Saved entries:
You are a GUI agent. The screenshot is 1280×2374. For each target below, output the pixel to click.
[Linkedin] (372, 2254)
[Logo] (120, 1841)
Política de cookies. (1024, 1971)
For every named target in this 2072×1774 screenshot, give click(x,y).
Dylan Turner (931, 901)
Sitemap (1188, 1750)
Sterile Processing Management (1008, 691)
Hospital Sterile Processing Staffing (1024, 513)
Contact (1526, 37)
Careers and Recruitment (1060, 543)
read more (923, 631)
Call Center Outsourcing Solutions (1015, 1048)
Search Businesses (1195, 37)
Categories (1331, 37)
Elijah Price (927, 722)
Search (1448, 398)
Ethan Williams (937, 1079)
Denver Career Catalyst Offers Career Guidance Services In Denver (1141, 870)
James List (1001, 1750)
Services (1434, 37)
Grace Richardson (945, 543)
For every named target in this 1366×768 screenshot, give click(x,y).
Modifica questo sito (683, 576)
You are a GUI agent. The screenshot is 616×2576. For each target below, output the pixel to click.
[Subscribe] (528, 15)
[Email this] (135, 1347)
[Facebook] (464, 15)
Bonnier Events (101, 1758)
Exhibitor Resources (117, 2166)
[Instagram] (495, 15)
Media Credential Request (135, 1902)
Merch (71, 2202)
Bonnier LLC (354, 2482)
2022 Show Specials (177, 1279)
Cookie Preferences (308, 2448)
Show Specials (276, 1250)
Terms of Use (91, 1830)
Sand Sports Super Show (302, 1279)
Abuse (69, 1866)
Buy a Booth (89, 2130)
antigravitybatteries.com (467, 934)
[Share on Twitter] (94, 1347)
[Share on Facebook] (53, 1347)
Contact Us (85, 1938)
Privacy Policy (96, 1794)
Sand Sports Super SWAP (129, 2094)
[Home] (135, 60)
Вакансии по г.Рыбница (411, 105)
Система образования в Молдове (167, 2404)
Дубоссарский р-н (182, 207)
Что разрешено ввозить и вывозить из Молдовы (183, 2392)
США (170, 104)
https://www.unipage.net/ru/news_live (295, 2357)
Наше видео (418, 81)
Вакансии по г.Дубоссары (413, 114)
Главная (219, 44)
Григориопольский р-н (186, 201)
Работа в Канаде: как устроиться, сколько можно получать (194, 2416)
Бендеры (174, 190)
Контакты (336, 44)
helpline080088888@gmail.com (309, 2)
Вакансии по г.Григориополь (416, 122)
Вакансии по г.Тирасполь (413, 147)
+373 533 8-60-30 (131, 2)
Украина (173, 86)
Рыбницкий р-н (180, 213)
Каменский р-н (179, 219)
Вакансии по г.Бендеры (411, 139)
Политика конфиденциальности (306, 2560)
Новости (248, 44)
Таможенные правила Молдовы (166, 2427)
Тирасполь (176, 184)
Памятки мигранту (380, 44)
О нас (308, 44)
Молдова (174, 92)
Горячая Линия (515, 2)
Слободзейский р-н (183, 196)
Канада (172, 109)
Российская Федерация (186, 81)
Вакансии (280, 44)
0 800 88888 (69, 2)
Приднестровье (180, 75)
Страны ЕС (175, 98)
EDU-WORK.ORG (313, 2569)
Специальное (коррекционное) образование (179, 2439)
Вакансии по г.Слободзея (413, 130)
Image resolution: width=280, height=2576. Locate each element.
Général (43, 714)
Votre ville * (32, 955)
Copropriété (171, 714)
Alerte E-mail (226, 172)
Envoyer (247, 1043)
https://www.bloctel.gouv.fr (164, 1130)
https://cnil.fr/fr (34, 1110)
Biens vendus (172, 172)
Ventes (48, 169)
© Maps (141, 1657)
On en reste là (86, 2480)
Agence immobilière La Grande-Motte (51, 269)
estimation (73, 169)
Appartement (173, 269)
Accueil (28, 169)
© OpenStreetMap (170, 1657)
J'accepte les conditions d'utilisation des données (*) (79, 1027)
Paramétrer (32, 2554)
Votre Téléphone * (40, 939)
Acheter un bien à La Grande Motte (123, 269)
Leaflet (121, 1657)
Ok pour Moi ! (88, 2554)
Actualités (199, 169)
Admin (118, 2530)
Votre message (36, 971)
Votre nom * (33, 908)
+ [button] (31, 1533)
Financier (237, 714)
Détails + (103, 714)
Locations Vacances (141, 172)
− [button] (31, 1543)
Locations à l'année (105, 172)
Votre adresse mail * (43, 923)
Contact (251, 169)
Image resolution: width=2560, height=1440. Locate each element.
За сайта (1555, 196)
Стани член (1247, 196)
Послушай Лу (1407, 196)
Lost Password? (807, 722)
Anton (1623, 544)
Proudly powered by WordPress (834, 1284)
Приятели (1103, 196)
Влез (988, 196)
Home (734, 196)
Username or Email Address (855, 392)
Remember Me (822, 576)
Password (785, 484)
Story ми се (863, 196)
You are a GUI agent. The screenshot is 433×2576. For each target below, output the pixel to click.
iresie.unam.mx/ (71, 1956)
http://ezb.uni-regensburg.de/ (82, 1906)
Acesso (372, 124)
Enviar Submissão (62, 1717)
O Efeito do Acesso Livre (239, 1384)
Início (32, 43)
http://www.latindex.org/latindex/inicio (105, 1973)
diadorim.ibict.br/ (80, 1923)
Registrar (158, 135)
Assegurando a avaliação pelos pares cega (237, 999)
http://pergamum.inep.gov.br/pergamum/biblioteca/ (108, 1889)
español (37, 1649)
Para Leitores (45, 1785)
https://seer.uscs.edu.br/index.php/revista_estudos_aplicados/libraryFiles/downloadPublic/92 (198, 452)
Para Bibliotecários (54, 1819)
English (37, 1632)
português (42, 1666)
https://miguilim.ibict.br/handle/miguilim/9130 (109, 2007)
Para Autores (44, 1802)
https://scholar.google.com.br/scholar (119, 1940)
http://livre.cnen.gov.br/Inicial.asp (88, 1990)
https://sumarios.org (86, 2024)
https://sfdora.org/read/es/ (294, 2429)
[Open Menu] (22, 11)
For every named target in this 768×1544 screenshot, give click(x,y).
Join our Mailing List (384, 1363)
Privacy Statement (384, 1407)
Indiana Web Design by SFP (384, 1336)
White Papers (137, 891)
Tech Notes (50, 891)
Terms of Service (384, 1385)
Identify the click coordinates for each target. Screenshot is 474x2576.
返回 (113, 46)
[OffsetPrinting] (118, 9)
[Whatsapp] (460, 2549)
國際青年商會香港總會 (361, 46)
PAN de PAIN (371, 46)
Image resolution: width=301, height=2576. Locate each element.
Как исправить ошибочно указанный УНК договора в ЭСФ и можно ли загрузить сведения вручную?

### TASK PROMPT
All lines above from the one holding "Вакансии по г.Тирасполь (413, 147)" to the one holding "Молдова (174, 92)", inclusive, are to be copied exactly; no other line is wanted.

### WRITTEN REPLY
Вакансии по г.Тирасполь (413, 147)
+373 533 8-60-30 (131, 2)
Украина (173, 86)
Рыбницкий р-н (180, 213)
Каменский р-н (179, 219)
Вакансии по г.Бендеры (411, 139)
Политика конфиденциальности (306, 2560)
Новости (248, 44)
Таможенные правила Молдовы (166, 2427)
Тирасполь (176, 184)
Памятки мигранту (380, 44)
О нас (308, 44)
Молдова (174, 92)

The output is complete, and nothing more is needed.